When PSONing, a web page proxy listens to two DrawingAreaProxy. While this may not be an issue when everything is working and rendering is properly suspended in WebProcess, this is fragile design, as shown by regression in https://bugs.webkit.org/show_bug.cgi?id=208918. It seems that, ideally, when the provisional DrawingAreaProxy starts receiving some messages, WebPageProxy should stop listening to the old one. Or maybe do some processing that ensures that rendering is swapped at the exact time draw area proxies are swapped.
(In reply to youenn fablet from comment #0) > When PSONing, a web page proxy listens to two DrawingAreaProxy. > While this may not be an issue when everything is working and rendering is > properly suspended in WebProcess, this is fragile design, as shown by > regression in https://bugs.webkit.org/show_bug.cgi?id=208918. > > It seems that, ideally, when the provisional DrawingAreaProxy starts > receiving some messages, WebPageProxy should stop listening to the old one. This would not be right. While the provisional page exists, the WebPageProxy is still the one displayed on screen and interactive. It definitely should keep listening to IPC from its DrawingArea. At any point, the provisional load can be cancelled and it would be like nothing had happened.

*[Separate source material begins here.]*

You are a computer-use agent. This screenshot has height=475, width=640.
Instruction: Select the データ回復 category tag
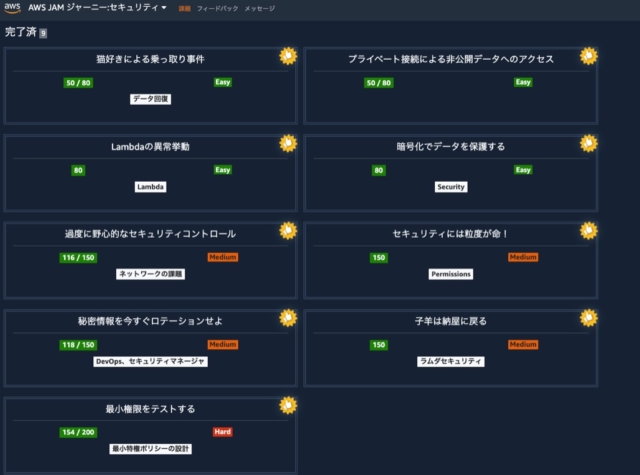[150, 99]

Also, the WebPageProxy does not really have 2 DrawingAreaProxy objects. The WebPageProxy has one and the ProvisionalPageProxy has one. Both proxies use different identifiers for their IPC.
(In reply to Chris Dumez from comment #1) > (In reply to youenn fablet from comment #0) > > When PSONing, a web page proxy listens to two DrawingAreaProxy. > > While this may not be an issue when everything is working and rendering is > > properly suspended in WebProcess, this is fragile design, as shown by > > regression in https://bugs.webkit.org/show_bug.cgi?id=208918. > > > > It seems that, ideally, when the provisional DrawingAreaProxy starts > > receiving some messages, WebPageProxy should stop listening to the old one. > > This would not be right. While the provisional page exists, the WebPageProxy > is still the one displayed on screen and interactive. It definitely should > keep listening to IPC from its DrawingArea. At any point, the provisional > load can be cancelled and it would be like nothing had happened. Currently, both drawing areas are linked to the same WebPageProxy. It they both receive EnterAcceleratedCompositingMode IPC messages roughly at the same time, they will call WebPageProxy:: enterAcceleratedCompositingMode and the last one will win. It would be nice to fix this. There is nothing preventing a buggy or bad-behaving web process to send this IPC message and keep the control of what is being displayed on the supposed-to-be process-swapped tab. It makes sense to me that the drawing areas would forward their messages to their WebPageProxy when they are set to WebPageProxy::m_drawingArea but not otherwise. In the current design, that would probably require buffering some state. I could check again but I believe enterAcceleratedCompositingMode messages are processed for the provisional drawing area before it is assigned to WebPageProxy::m_drawingArea.
Created attachment 393955 [details] Patch
Comment on attachment 393955 [details] Patch View in context: https://bugs.webkit.org/attachment.cgi?id=393955&action=review > Source/WebKit/WebProcess/WebPage/WebPage.cpp:5854 > + unfreezeLayerTree(LayerTreeFreezeReason::ProcessSwap); I think this will likely introduce flashing when navigating cross-site. This is the reason we unfroze the layer tree in didCompletePageTransition(), because we knew that at that point there was something meaningful to paint in the new drawing area.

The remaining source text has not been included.